Start of Provided text

The chronic heart failure state (CHF) is characterized by neurohumoral activation and cardiac remodeling (fibrosis, dilation and hypertrophy). Sympatho-excitation is mediated by several mechanisms that have been the focus of previous studies from this laboratory. In the CHF state a potent cardiogenic reflex known as the cardiac sympathetic afferent reflex (CSAR) is activated by an increase in the activity of sympathetic afferents on or near the surface of the ventricles. This excitatory reflex, in part, drives sympathetic efferent nerve activity to the heart and the periphery. In a recent study we demonstrated that selective removal of these afferents using the ultrapotent TRPV1 receptor agonist Resiniferitoxn (RTX), at the time of myocardial infarction (MI) in rats, resulted in a decrease in cardiac and renal sympathetic nerve activity and norepinephrine excretion 9-11 weeks following the MI. In addition, this intervention decreased the remodeling process by reducing extracellular matrix proteins (fibronectin, collagen, ? smooth muscle actin). The resultant effect of RTX treatment was a decrease in LV end diastolic pressure and an increase in diastolic function along with an increase in the cardiac response to isoproterenol (cardiac reserve). The current proposal extends these observations and seeks to further understand the mechanisms responsible for the beneficial effects of CSAR ablation post MI and in CHF. In order to determine if the beneficial effects of CSAR ablation are mediated by reducing cardiac efferent sympathetic outflow Specific Aim 1 will compare RTX treatment with both global sympathetic blockade (6 hydroxy dopamine) or specific ?1 or ?1 blockade on the remodeling process. In addition, this aim will determine if abrogation of the renin-angiotensin system compares to RTX treatment for both sympathetic outflow and remodeling in the rat MI model.

End of Provided text

Tasks and exercises:
1. According to the abstract on chronic heart failure, what processes make up cardiac remodeling?
2. Resume the abstract on cardiac sympathetic afferent reflex ablation after its last sentence.
The records that come next have no connection to the abstract on cardiac sympathetic afferent reflex ablation.

Start of Data records

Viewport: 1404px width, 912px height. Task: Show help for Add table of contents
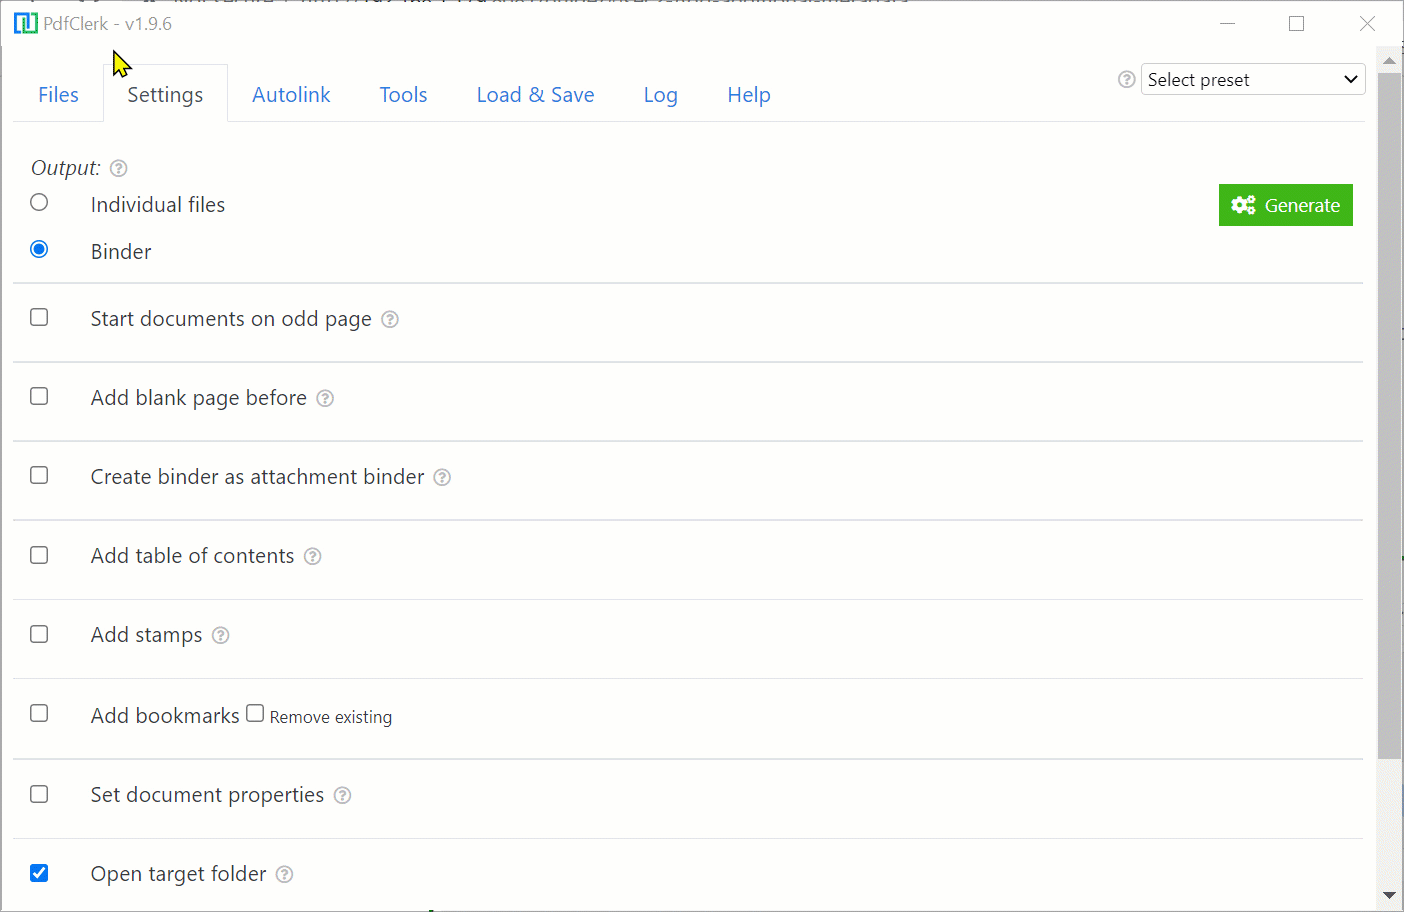(313, 556)
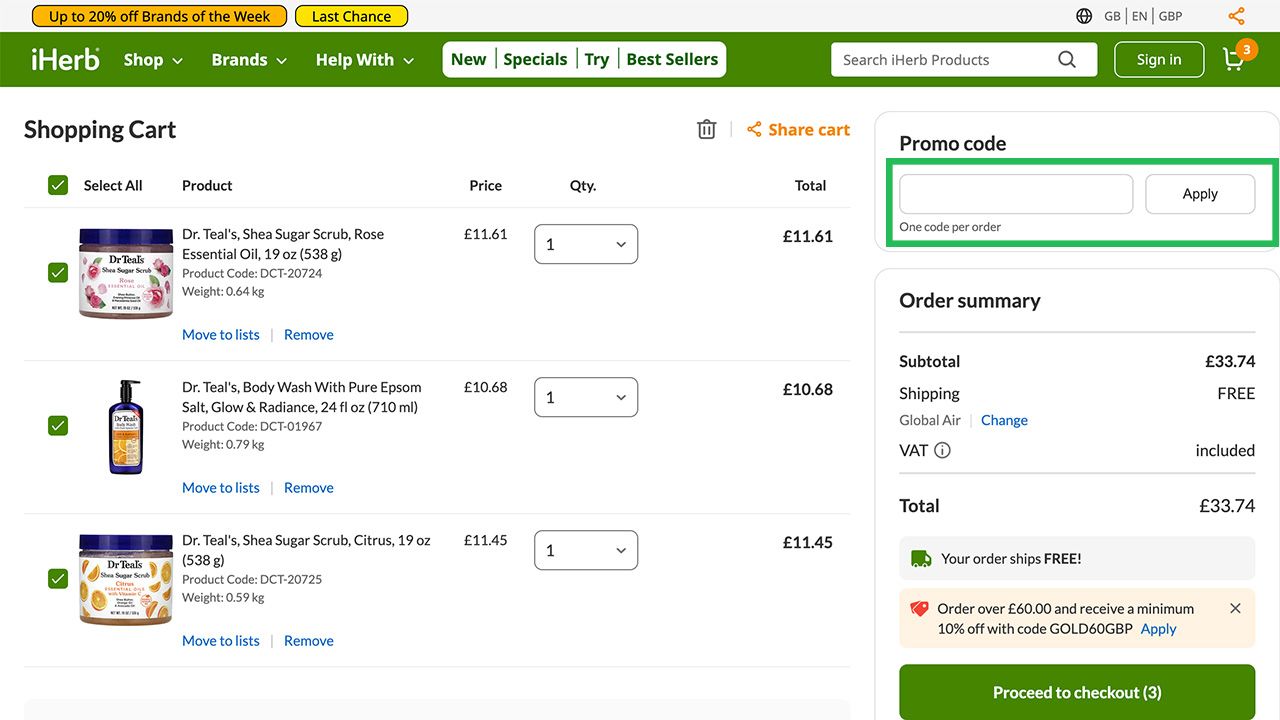Click the VAT info icon
1280x720 pixels.
(x=942, y=450)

End of Data records

Response list:
1. Fibrosis, dilation, and hypertrophy.

2.
Specific Aim 2 will address the issue of afferent neuropeptide depletion by RTX evoking anti-inflammatory effects which, in turn, reduces the remodeling process. Cardiac vascular permeability (Evans Blue) and blockade of Substance P receptors will be used to address this question. In order for this novel paradigm to be clinically applicable, we must determine the optimal therapeutic window where RTX treatment reverses or attenuates the autonomic and fibrotic events in the CHF state. Therefore, Specific Aim 3 will examine the responses to epicardial RTX treatment at various time points following MI in the rat model and will determine autonomic and remodeling effects of epidural peri- ganglion (T1-T4 DRGs containing the predominant CSAR afferent soma) application of RTX, which is considered as an alternative CSAR denervation strategy. The novelty of these studies is that, for the first time, a classical afferent nociceptive pathway is the target for improvement in cardiac function in the CHF or post MI states. While these afferents have been viewed as primarily transmitting cardiac pain, our data clearly show they are polymodal and should be considered as new targets for therapy.
The studies proposed in this application seek to further understand the role of cardiac sensory endings in mediating progressive cardiac disease following a reduction in coronary blood flow. We will determine if substances released from these nerve endings in response to low blood flow participate in cardiac inflammation, setting the stage for disease progression. These studies will provide the physiological underpinning of potential new therapies in the treatment of heart failure.